Entries supplied:
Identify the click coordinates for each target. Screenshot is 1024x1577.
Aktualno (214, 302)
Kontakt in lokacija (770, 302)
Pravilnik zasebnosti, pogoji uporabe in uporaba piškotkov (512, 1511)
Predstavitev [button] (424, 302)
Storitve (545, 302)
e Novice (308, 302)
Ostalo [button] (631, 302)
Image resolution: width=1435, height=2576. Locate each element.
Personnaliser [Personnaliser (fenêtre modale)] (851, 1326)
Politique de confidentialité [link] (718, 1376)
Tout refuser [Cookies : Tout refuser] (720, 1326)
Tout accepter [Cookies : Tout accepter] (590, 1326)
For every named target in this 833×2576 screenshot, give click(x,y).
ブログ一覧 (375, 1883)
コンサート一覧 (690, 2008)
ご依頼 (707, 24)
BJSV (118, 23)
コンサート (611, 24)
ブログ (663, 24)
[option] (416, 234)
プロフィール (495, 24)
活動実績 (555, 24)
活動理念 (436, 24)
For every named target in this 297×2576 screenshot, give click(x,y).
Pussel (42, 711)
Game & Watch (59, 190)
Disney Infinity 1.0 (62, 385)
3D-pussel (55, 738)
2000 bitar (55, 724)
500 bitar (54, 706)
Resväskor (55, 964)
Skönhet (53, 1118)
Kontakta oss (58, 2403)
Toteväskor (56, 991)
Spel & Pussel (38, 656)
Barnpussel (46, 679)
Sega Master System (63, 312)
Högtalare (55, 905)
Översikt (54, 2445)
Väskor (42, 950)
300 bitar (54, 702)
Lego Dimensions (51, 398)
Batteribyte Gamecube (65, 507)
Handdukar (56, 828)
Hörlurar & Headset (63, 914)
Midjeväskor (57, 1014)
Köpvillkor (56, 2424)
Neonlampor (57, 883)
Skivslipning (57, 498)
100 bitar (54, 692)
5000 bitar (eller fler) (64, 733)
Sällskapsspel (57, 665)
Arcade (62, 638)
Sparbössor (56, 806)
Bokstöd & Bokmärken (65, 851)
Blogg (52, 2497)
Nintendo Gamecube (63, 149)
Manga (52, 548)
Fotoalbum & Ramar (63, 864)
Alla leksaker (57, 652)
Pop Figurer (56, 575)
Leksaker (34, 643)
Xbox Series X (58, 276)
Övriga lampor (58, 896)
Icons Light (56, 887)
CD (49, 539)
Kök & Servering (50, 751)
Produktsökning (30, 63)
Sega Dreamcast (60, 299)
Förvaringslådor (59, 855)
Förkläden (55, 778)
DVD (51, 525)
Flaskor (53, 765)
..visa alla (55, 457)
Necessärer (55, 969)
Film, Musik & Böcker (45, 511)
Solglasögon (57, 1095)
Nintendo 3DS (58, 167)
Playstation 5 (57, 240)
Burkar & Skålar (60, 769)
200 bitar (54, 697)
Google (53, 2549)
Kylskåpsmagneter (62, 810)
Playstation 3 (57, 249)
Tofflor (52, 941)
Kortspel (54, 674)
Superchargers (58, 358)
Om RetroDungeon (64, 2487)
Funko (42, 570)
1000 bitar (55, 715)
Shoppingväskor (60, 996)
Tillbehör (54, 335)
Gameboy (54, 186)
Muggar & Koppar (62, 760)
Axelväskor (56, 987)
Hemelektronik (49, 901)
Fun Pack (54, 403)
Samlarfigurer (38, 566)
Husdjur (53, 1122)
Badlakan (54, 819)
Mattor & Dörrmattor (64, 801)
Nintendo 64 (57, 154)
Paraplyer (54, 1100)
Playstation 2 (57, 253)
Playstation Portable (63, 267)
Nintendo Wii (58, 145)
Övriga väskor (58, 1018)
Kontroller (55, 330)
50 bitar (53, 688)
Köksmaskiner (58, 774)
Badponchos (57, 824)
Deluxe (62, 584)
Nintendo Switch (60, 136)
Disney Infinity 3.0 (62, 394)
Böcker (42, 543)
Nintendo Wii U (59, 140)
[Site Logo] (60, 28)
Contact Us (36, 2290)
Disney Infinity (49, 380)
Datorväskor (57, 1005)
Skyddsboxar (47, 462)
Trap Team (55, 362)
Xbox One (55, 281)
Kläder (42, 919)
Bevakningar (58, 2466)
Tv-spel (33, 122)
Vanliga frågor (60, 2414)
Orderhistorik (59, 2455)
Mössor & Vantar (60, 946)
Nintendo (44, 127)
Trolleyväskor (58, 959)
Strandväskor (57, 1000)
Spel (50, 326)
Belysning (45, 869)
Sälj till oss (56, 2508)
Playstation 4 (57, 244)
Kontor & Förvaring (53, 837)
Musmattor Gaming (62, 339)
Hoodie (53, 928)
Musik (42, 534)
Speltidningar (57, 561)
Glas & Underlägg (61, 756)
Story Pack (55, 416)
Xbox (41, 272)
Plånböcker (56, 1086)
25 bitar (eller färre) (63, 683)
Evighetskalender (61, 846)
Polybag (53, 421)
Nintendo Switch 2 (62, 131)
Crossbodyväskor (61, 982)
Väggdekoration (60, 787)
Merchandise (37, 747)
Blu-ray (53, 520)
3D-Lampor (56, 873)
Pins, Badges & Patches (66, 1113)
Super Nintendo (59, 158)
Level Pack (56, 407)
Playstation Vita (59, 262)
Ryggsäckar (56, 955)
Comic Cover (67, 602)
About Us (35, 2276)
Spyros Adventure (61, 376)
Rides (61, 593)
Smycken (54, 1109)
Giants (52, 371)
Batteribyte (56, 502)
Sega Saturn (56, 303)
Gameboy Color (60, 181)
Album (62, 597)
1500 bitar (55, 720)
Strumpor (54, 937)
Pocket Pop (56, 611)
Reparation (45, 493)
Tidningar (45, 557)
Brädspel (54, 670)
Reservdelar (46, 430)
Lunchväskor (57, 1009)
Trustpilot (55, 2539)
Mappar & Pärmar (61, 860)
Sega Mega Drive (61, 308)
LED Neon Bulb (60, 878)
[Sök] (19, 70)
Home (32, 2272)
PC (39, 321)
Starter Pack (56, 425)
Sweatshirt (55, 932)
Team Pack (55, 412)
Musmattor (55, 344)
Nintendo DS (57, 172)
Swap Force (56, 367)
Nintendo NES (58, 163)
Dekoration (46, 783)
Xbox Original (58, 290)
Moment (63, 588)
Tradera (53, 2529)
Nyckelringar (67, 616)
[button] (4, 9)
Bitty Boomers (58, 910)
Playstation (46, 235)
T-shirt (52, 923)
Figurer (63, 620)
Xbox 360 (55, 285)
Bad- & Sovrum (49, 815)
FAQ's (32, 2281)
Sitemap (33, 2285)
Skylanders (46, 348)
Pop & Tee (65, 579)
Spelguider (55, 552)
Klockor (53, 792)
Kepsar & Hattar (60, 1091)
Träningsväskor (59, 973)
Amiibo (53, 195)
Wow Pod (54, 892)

Task objective: Restate every line from the one containing "Xbox 360 (55, 285)" down through the last line, keeping each request and multiplying both coordinates in its answer by 1.85, rounded to whole numbers with halves rounded up. Include no other lines.

Output for this exercise:
Xbox 360 (102, 527)
Bad- & Sovrum (91, 1508)
FAQ's (59, 4220)
Sitemap (61, 4227)
Skylanders (85, 644)
Pop & Tee (120, 1071)
Spelguider (102, 1021)
Klockor (98, 1465)
Kepsar & Hattar (111, 2018)
Träningsväskor (109, 1800)
Amiibo (98, 361)
Wow Pod (100, 1650)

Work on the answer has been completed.